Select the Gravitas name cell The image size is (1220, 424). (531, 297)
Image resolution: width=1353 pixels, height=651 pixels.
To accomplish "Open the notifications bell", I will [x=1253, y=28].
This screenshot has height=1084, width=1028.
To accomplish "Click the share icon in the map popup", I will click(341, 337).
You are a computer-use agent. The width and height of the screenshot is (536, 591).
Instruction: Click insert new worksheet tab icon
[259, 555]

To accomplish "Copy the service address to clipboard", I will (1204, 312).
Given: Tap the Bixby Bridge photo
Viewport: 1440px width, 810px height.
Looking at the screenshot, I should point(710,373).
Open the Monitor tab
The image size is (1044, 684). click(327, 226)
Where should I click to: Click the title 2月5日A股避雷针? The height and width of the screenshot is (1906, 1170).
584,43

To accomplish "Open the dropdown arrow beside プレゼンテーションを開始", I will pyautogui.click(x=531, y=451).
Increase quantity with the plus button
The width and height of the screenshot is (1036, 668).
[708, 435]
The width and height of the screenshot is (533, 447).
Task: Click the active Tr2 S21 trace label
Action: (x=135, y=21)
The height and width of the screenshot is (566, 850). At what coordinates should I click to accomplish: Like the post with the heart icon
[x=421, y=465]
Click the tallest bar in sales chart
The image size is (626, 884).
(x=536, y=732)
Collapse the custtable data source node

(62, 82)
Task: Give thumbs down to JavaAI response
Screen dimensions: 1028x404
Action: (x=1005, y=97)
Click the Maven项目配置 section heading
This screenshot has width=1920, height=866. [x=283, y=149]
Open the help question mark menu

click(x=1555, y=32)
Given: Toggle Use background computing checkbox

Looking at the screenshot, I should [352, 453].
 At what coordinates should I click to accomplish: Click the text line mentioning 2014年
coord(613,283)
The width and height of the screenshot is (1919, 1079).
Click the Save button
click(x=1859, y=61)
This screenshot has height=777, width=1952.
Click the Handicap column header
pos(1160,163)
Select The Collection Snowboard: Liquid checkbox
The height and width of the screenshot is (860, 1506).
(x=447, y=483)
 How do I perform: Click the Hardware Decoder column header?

- _WORK REQUEST_:
Word for word, give the material above a second time.

- _TASK RESULT_:
Select the Gravitas name cell The image size is (1220, 424). (531, 297)
Image resolution: width=1353 pixels, height=651 pixels.
To accomplish "Open the notifications bell", I will [x=1253, y=28].
This screenshot has height=1084, width=1028.
To accomplish "Click the share icon in the map popup", I will click(341, 337).
You are a computer-use agent. The width and height of the screenshot is (536, 591).
Instruction: Click insert new worksheet tab icon
[259, 555]

To accomplish "Copy the service address to clipboard", I will (1204, 312).
Given: Tap the Bixby Bridge photo
Viewport: 1440px width, 810px height.
Looking at the screenshot, I should point(710,373).
Open the Monitor tab
The image size is (1044, 684). click(327, 226)
Where should I click to: Click the title 2月5日A股避雷针? The height and width of the screenshot is (1906, 1170).
584,43

To accomplish "Open the dropdown arrow beside プレゼンテーションを開始", I will pyautogui.click(x=531, y=451).
Increase quantity with the plus button
The width and height of the screenshot is (1036, 668).
[708, 435]
The width and height of the screenshot is (533, 447).
Task: Click the active Tr2 S21 trace label
Action: (x=135, y=21)
The height and width of the screenshot is (566, 850). At what coordinates should I click to accomplish: Like the post with the heart icon
[x=421, y=465]
Click the tallest bar in sales chart
The image size is (626, 884).
(x=536, y=732)
Collapse the custtable data source node

(62, 82)
Task: Give thumbs down to JavaAI response
Screen dimensions: 1028x404
Action: (x=1005, y=97)
Click the Maven项目配置 section heading
This screenshot has width=1920, height=866. [x=283, y=149]
Open the help question mark menu

click(x=1555, y=32)
Given: Toggle Use background computing checkbox

Looking at the screenshot, I should [352, 453].
 At what coordinates should I click to accomplish: Click the text line mentioning 2014年
coord(613,283)
The width and height of the screenshot is (1919, 1079).
Click the Save button
click(x=1859, y=61)
This screenshot has height=777, width=1952.
Click the Handicap column header
pos(1160,163)
Select The Collection Snowboard: Liquid checkbox
The height and width of the screenshot is (860, 1506).
(x=447, y=483)
 How do I perform: Click the Hardware Decoder column header?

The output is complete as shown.